Task to complete
Recast the records below as a JSON list of strings, one per line and with blank lines dropped, starting at the line that contains "Click the Bayern crest beside the club name" and ending at the last line of the records. Omit the pictures from the answer.

Element and text location data:
============

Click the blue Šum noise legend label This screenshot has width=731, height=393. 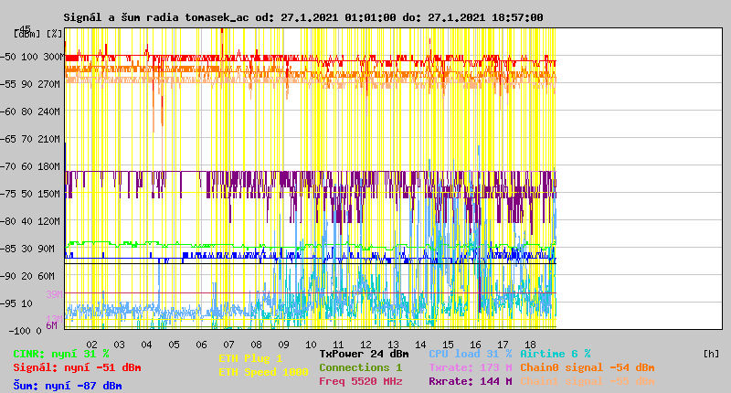[x=68, y=386]
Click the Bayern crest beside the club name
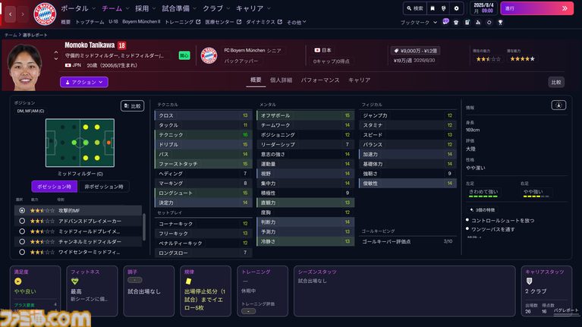The height and width of the screenshot is (327, 582). (x=209, y=55)
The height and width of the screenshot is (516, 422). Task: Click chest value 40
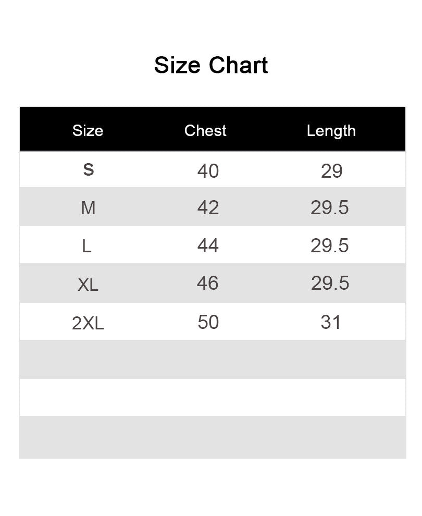coord(208,171)
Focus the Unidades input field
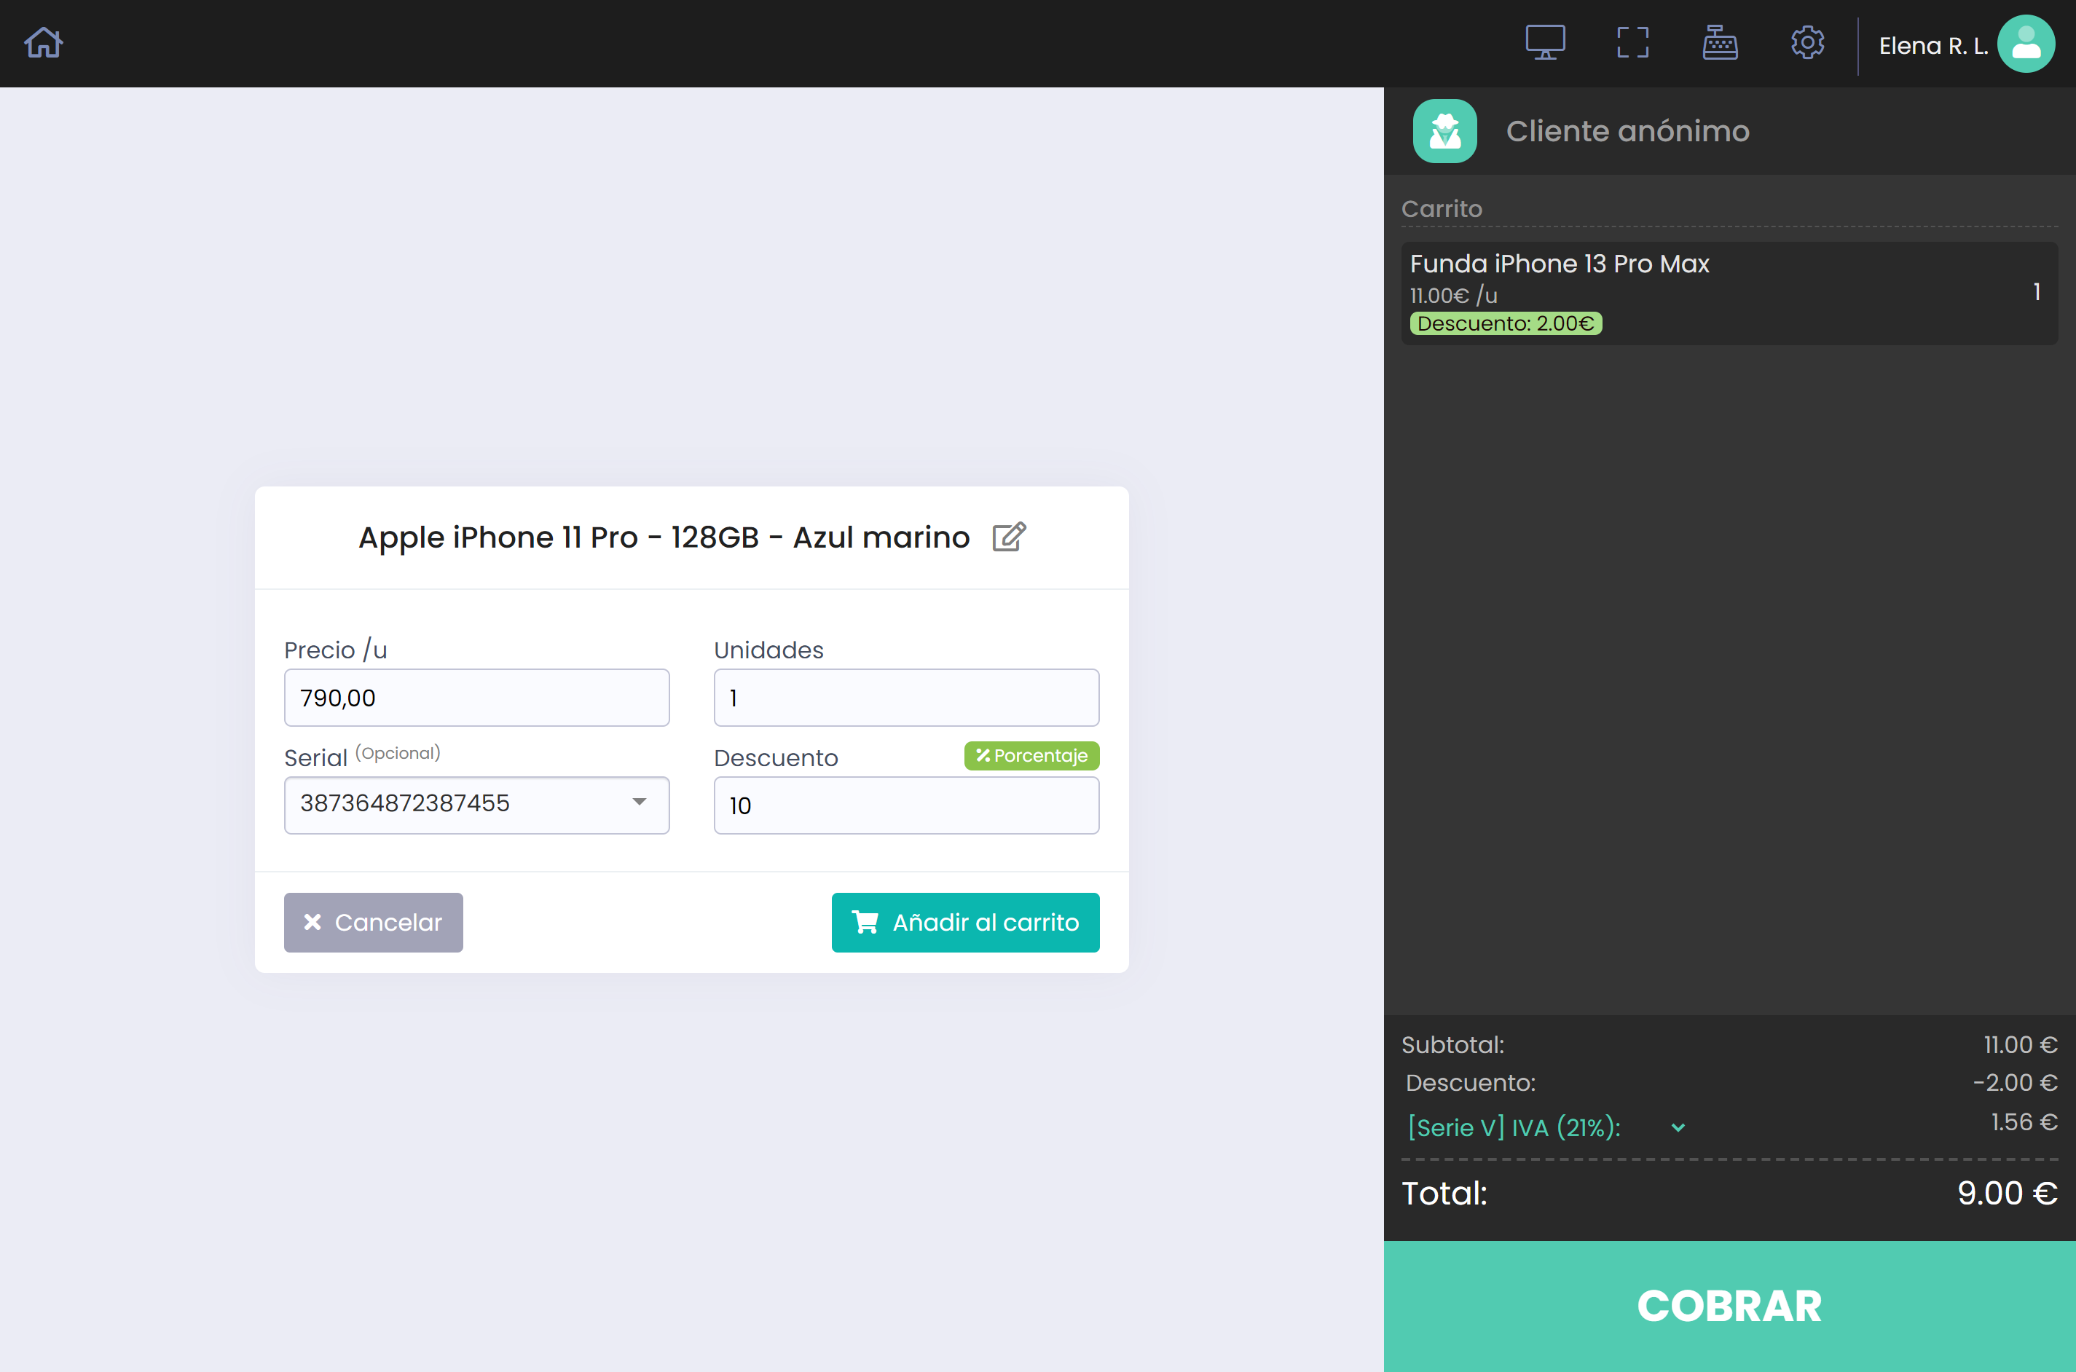 point(906,698)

============

Finished task
[
  "Click the Bayern crest beside the club name",
  "The height and width of the screenshot is (327, 582). (x=209, y=55)",
  "The height and width of the screenshot is (516, 422). Task: Click chest value 40",
  "coord(208,171)",
  "Focus the Unidades input field",
  " point(906,698)"
]